====== TEXT PROVIDED ======

Background. Gene transfer of T cell receptors (TCR) specific for tumor associated antigens is a promising approach of adoptive immunotherapy for cancer patients. However, T cells transduced with an exogenous TCR, have proved less effective than naturally occurring tumor specific T cells, with suboptimal clinical results. This could be due to the dilution of the tumor specific TCR that competes with endogenous TCRs for its expression on the T cell surface. Moreover, mispairing between endogenous and exogenous TCR a and b chains could generate new TCRs with unpredictable and potentially harmful specificities. To overcome these issues, our group developed a TCR gene editing procedure, based on the knockout of the endogenous TCR genes by transient exposure to a and b chain specific Zinc Finger Nucleases (ZFNs), followed by the introduction of tumor-specific TCR genes by lentiviral vectors (Provasi, Genovese et al, Nature Medicine 2102). The complete editing procedure requires multiple manipulation steps involving repeated cell activation cycles and four transduction procedures. Conversely, ‘single TCR editing’ (SE), based on the disruption of a single endogenous TCR chain, followed by transfer of the tumor specific TCR, generates redirected T cells fully devoid of their natural TCR repertoire, in a single round of cell activation. The aim of this project is to determine the efficacy and safety profile of SE T cells in vitro and in vivo.

====== DATA RECORDS ======

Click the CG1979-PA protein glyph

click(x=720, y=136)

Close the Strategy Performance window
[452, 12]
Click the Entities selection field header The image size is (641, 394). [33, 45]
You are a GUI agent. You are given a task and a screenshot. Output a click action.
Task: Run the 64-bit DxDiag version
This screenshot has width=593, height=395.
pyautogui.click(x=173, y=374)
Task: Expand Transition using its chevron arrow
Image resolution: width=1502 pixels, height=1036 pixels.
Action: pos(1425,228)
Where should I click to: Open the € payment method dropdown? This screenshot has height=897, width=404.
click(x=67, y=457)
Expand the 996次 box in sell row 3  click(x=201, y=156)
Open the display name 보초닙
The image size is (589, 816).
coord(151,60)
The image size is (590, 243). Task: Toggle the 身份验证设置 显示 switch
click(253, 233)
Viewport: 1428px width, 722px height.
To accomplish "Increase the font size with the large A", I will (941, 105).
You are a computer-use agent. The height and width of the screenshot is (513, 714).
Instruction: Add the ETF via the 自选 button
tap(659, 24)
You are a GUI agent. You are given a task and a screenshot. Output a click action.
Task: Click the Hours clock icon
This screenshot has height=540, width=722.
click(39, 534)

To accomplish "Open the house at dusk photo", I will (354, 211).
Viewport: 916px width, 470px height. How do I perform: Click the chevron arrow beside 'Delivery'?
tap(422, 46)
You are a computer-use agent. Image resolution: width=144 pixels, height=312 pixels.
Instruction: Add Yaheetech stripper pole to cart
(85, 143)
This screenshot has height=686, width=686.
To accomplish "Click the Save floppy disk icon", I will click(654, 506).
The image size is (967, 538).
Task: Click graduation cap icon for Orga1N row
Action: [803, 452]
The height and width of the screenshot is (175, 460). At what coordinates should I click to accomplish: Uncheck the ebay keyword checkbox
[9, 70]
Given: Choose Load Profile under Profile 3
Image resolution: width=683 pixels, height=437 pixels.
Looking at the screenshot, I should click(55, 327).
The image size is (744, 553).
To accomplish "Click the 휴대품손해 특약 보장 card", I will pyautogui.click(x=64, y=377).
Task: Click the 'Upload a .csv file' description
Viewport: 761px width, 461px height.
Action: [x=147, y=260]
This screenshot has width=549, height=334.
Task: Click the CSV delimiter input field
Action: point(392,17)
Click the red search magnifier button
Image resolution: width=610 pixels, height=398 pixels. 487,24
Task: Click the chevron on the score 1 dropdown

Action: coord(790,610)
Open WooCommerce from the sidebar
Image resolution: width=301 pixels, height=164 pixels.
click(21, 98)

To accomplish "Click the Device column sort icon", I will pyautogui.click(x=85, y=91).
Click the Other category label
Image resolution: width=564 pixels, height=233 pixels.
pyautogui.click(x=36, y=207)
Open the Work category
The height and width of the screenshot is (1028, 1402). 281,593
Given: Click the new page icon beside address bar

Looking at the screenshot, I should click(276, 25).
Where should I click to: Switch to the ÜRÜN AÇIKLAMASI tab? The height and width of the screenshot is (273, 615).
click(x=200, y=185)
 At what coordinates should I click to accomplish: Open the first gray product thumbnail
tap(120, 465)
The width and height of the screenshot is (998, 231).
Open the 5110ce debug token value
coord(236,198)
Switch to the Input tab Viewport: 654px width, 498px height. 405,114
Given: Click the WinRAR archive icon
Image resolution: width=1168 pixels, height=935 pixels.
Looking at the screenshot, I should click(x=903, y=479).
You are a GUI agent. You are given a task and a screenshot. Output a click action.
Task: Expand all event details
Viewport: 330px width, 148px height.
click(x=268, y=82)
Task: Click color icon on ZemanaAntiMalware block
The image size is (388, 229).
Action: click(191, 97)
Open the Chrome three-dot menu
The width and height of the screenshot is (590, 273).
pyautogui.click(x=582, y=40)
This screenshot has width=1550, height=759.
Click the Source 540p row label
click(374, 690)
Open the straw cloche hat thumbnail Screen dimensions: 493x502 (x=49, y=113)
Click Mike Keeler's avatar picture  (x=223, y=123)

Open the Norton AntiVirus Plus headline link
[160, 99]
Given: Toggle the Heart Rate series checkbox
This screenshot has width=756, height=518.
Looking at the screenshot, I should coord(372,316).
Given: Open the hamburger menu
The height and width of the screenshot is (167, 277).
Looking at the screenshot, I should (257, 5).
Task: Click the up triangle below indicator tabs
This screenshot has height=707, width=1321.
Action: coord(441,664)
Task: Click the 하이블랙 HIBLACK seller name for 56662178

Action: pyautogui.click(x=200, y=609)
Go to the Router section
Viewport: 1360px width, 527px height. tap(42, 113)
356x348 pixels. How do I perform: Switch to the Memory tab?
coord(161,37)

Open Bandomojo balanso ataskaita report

======

WHAT YOU HAVE TO DO: According to the background on TCR gene editing, what advantage does single TCR editing offer over the complete editing procedure? Answer in one to three sentences.

WRITTEN ANSWER: The complete editing procedure needs multiple manipulation steps, with repeated cell activation cycles and four transduction procedures. Single TCR editing disrupts only one endogenous TCR chain and then transfers the tumor-specific TCR, producing redirected T cells fully devoid of their natural TCR repertoire in a single round of cell activation.